Clustering, as a process of partitioning data elements with similar properties, is an essential task in many application areas. Due to technological advances, the amount as well as the dimensionality of data sets in general is steadily growing. This is especially the case for large polygonal surface meshes since existing 3D geometry acquisition systems can nowadays provide models with up to several million triangles. Thus, fast and high-quality data and polygonal mesh processing becomes more demanding.
To deal with such a huge and diverse heap of clustering problems efficient algorithms are required. At the same time the resulting clustering quality is of highest importance in almost all situations. Thus, identifying an optimal tradeoff between efficiency and quality is crucial in many clustering tasks.

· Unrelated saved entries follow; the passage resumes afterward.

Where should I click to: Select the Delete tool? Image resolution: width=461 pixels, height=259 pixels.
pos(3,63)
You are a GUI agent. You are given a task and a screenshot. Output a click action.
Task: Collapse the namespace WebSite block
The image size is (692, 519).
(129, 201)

For data clustering tasks in general as well as mesh clustering applications in particular, k-means like techniques or hierarchical methods are used most often. Nonetheless, these approaches are deficient in many respects thus a considerable amount of work is still required to improve them.
This dissertation describes new feasible solutions for efficient and high quality mesh and data clustering. It addresses both the algorithm and the theoretical part of many clustering problems, and new clustering strategies are proposed to overcome inherent problems of the standard algorithms.

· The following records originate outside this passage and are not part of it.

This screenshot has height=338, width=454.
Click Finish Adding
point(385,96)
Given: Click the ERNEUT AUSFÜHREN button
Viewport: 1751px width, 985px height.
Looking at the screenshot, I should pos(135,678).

With the advent of general-purpose computing on Graphics Processing Units (GPU), which allows the usage of a highly parallel processing power, new tendencies emerged to solve clustering tasks on the GPU.

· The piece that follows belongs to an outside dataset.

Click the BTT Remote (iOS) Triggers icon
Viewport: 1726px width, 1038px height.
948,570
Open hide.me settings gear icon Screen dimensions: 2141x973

In this work, a first GPU-based mesh clustering approach, which employs mesh connectivity in the clustering process, is described. The technique is designed as parallel algorithm and it is solely based on the GPU resources. It is free from any global data structure, thus allowing an efficient GPU implementation and a further step in parallelization.
Based on the original concepts a GPU-based data clustering framework is also proposed. The formulation uses the spatial coherence present in the cluster optimization and in the hierarchical merging of clusters to significantly reduce the number of comparisons in both parts. The approach solves the problem of the missing topological information, which is inherent to the general data clustering, by performing a dynamic cluster neighborhood tracking. Compared to classical approaches, our techniques generate results with at least the same clustering quality. Furthermore, our technique proofs to scale very well, currently being limited only by the available amount of graphics memory.